__WORK REQUIRED__
Which of the lines below contain the string "agent"? Pull each one out of the data.

***** SOURCE MATERIAL *****

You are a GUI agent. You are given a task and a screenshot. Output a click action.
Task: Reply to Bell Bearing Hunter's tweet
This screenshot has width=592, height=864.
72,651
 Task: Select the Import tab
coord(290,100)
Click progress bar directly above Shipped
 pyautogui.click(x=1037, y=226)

*****
***** SOURCE MATERIAL *****

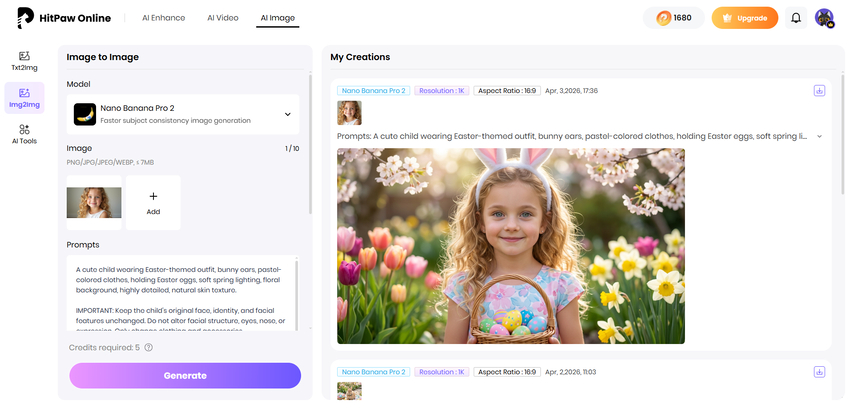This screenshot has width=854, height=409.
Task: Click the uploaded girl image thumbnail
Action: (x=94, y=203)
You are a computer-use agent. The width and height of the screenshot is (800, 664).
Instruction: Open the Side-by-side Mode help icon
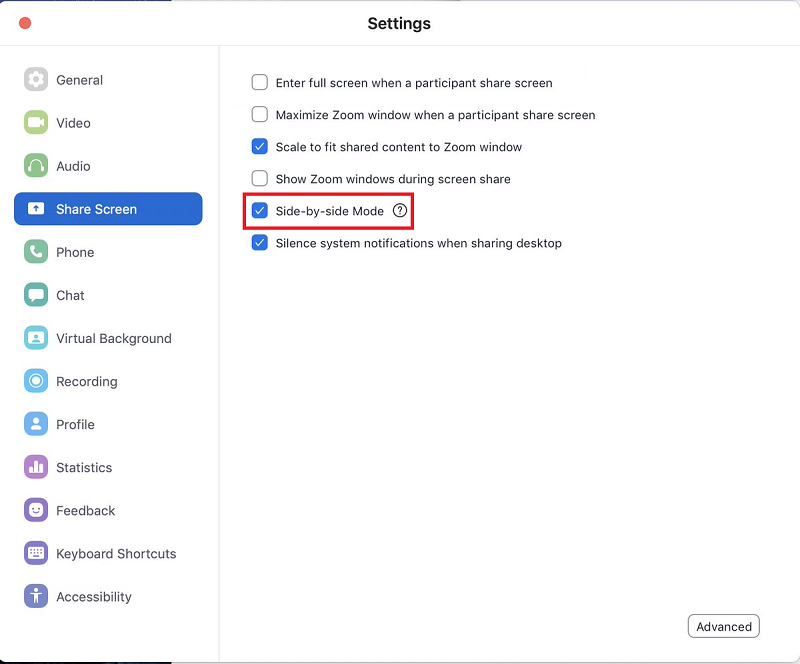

*****

__TASK OUTPUT__
You are a GUI agent. You are given a task and a screenshot. Output a click action.
You are a computer-use agent. The width and height of the screenshot is (800, 664).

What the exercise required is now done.